(begin)

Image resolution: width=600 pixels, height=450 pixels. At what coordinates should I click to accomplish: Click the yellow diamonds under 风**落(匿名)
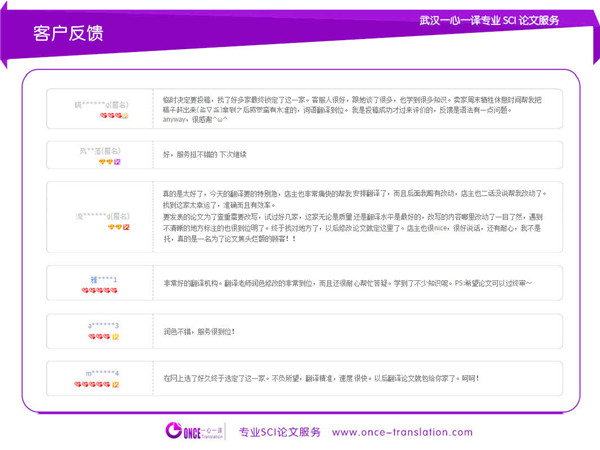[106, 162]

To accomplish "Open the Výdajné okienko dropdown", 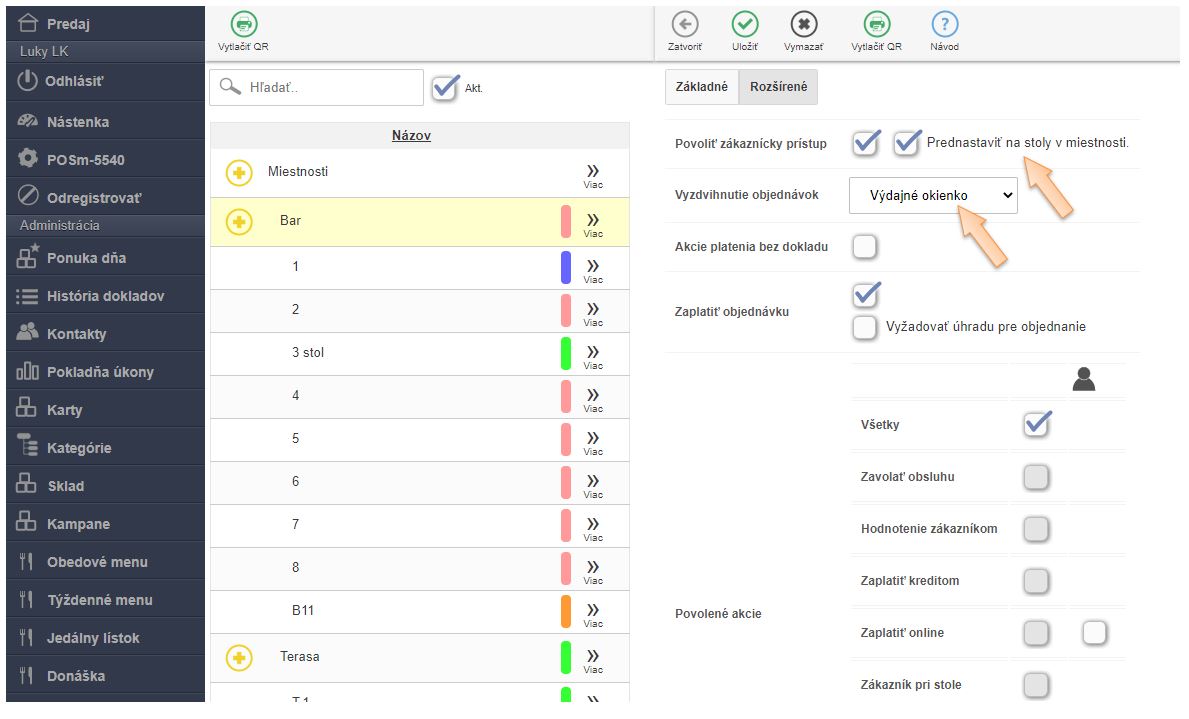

(end)
(begin)

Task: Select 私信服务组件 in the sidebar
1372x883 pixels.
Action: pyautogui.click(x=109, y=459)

(end)

● **Objective**:
Reproduce the listing from the line containing "Image resolution: width=600" through the line containing "the Výdajné okienko", leaving out the pictures.

● **In response**:
Image resolution: width=600 pixels, height=450 pixels. At what coordinates should I click to accomplish: Click the yellow diamonds under 风**落(匿名)
[106, 162]

To accomplish "Open the Výdajné okienko dropdown", 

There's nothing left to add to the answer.